12.11Effect of Plan upon Options and Compensation Plans.  The adoption of the Plan shall not affect any other compensation or incentive plans in effect for the Company or any Subsidiary.  Nothing in the Plan shall be construed to limit the right of the Company (a) to establish any other forms of incentives or compensation for Eligible Recipients, or (b) to grant or assume options or other rights or awards otherwise than under the Plan in connection with any proper corporate purpose including but not by way of limitation, the grant or assumption of options in connection with the acquisition by purchase, lease, merger, consolidation or otherwise, of the business, stock or assets of any corporation, partnership, limited liability company, firm or association.
12.12Compliance with Laws.  The Plan, the granting and vesting of Awards under the Plan and the issuance and delivery of shares of Common Stock and the payment of money under the Plan or under Awards granted or awarded hereunder are subject to compliance with all applicable federal and state laws, rules and regulations (including but not limited to state and federal securities law and federal margin requirements) and to such approvals by any listing, regulatory or governmental authority as may, in the opinion of counsel for the Company, be necessary or advisable in connection therewith.  Any securities delivered under the Plan shall be subject to such restrictions, and the person acquiring such securities shall, if requested by the Company, provide such assurances and representations to the Company as the Company may deem necessary or desirable to assure compliance with all applicable legal requirements.  To the extent permitted by applicable law, the Plan and Awards granted or awarded hereunder shall be deemed amended to the extent necessary to conform to such laws, rules and regulations.

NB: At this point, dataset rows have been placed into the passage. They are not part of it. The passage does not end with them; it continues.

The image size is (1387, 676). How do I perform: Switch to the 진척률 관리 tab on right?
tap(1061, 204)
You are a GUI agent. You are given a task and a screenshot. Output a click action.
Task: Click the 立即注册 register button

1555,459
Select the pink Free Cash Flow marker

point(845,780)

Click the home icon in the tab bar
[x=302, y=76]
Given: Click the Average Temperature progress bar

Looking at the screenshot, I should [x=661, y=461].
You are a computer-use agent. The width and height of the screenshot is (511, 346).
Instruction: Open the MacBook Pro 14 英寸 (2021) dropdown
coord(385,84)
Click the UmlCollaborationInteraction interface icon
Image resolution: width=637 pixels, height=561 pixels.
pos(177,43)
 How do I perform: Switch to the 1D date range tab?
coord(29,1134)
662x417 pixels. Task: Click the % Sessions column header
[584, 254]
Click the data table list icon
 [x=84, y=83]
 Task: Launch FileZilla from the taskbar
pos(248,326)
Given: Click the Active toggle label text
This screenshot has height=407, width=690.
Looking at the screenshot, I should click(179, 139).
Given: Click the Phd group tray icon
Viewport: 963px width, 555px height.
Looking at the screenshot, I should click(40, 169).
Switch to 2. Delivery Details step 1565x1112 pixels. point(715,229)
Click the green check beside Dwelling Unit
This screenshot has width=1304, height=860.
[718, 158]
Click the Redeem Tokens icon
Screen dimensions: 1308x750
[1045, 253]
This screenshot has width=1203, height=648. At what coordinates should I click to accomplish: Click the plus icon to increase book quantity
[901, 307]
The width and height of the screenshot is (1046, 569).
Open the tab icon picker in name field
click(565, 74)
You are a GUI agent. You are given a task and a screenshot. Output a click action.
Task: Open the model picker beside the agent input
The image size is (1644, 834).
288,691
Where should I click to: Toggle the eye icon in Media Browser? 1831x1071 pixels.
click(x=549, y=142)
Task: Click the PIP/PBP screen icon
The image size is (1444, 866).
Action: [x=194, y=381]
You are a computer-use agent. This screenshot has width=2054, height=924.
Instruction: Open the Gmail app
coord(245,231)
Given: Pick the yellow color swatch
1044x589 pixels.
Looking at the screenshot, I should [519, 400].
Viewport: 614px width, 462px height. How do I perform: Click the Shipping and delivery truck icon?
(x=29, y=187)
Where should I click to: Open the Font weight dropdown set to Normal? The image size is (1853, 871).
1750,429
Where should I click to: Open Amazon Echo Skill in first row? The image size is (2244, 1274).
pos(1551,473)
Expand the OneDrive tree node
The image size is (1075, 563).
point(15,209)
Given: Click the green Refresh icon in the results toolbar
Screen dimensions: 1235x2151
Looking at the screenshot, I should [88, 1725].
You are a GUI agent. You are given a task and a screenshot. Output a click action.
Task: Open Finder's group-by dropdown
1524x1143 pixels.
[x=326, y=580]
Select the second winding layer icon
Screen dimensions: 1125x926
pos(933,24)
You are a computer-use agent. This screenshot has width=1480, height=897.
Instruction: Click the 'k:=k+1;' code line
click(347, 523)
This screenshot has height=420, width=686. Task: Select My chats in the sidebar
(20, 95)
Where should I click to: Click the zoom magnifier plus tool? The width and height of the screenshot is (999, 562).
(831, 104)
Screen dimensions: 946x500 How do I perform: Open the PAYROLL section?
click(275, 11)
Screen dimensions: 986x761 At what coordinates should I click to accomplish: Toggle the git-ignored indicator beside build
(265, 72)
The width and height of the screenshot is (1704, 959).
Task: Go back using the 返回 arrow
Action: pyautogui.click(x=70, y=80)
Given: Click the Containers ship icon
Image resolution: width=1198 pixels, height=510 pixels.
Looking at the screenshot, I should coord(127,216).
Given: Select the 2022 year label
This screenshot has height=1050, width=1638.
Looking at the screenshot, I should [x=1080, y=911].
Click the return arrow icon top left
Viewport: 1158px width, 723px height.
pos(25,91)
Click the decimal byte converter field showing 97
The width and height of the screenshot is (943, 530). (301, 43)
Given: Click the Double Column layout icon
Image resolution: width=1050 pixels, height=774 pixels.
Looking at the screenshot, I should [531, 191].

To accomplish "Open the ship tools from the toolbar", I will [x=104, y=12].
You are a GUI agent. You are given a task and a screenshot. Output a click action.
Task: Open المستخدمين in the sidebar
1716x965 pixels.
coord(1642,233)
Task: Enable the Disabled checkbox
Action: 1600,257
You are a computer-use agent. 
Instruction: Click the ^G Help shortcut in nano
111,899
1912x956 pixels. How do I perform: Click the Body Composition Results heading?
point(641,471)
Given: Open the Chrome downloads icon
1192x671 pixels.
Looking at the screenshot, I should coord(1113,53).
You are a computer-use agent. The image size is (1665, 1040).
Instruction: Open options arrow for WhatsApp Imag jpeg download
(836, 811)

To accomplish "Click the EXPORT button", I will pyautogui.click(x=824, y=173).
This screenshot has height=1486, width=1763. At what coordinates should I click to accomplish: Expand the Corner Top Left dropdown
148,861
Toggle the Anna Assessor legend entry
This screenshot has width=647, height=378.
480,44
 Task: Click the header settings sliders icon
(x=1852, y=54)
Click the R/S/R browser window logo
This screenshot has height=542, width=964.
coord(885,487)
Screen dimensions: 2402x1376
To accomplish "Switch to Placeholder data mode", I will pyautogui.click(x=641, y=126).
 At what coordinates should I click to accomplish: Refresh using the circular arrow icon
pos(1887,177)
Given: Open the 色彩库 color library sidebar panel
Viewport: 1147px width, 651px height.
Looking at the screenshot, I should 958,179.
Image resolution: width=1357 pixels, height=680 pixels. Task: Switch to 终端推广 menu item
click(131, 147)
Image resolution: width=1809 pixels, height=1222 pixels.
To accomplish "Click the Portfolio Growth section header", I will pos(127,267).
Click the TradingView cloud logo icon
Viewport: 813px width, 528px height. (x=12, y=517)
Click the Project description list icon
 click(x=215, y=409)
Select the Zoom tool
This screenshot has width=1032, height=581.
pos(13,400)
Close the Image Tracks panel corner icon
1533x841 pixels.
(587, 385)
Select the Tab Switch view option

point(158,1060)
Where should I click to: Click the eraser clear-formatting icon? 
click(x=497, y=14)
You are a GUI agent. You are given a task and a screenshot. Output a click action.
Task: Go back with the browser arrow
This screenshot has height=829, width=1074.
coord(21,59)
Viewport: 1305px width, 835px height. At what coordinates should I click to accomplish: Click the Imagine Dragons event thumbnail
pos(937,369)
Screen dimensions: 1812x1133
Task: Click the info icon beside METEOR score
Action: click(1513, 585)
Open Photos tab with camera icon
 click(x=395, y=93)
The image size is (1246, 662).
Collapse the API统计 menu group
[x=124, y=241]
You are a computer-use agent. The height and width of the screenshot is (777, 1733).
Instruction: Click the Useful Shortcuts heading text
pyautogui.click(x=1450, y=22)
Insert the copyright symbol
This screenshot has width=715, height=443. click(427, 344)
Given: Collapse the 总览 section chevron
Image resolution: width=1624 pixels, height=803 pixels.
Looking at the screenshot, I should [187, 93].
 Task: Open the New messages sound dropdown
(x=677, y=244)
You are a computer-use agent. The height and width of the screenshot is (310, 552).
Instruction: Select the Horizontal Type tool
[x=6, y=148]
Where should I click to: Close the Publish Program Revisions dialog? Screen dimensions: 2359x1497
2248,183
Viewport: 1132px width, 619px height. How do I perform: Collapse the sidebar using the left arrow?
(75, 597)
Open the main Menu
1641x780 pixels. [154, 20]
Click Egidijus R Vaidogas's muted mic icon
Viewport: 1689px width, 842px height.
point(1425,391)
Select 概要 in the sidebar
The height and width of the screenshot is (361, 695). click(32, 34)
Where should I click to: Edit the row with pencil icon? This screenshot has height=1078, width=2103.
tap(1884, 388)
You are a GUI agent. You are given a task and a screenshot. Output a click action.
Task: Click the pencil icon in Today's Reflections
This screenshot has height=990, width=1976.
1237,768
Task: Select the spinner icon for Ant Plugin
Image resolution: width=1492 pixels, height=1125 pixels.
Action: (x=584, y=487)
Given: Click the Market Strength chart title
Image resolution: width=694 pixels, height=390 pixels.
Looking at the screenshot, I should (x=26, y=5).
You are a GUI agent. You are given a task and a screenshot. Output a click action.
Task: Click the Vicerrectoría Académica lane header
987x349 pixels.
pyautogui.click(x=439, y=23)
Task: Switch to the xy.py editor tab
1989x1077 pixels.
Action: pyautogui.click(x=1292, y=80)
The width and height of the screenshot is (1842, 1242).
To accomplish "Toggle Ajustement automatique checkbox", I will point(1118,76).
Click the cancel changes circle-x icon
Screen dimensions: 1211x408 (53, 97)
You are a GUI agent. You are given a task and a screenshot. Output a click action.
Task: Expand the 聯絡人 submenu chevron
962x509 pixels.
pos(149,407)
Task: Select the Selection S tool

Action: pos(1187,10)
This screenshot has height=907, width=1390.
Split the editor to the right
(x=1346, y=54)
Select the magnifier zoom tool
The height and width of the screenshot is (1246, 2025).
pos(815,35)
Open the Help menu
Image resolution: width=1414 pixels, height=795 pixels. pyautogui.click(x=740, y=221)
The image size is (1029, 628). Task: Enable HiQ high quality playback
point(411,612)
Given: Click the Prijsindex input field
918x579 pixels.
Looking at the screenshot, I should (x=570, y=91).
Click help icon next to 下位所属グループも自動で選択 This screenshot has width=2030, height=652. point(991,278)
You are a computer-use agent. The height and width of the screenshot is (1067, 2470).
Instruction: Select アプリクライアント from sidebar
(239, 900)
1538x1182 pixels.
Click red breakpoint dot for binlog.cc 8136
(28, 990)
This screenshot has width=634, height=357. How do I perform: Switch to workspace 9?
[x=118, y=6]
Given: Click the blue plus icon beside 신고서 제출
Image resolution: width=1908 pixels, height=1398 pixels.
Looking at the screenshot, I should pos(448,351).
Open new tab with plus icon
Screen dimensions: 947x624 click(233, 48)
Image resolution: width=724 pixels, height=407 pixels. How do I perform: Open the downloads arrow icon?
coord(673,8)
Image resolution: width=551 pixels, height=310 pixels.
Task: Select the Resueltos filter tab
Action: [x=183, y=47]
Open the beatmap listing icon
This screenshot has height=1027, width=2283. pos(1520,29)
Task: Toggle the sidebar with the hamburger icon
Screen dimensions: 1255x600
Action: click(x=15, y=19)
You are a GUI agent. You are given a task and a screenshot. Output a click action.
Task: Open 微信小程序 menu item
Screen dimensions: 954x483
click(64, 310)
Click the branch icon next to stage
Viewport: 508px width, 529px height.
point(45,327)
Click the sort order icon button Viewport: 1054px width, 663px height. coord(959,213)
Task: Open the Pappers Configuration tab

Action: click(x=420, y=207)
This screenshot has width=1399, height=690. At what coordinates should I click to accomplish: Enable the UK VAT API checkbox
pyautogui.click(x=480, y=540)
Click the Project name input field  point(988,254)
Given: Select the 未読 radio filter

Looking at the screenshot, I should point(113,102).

12.13Titles.  Titles are provided herein for convenience only and are not to serve as a basis for interpretation or construction of the Plan.  
12.14Governing Law.  The Plan and any agreements hereunder shall be administered, interpreted and enforced under the internal laws of the State of Maryland without regard to conflicts of laws thereof. 
13Independent Director Awards 
13.1Awards to Independent Directors.  Independent Directors shall be eligible to receive Awards under this Plan. The terms and conditions of any grant of an Award to an Independent Director shall be set forth in an Award Agreement.
13.2Award Limits.  The maximum aggregate Fair Market Value of stock with respect Awards which may be granted to any Independent Director during any calendar year shall be $500,000 (determined as of the grant date of such Awards).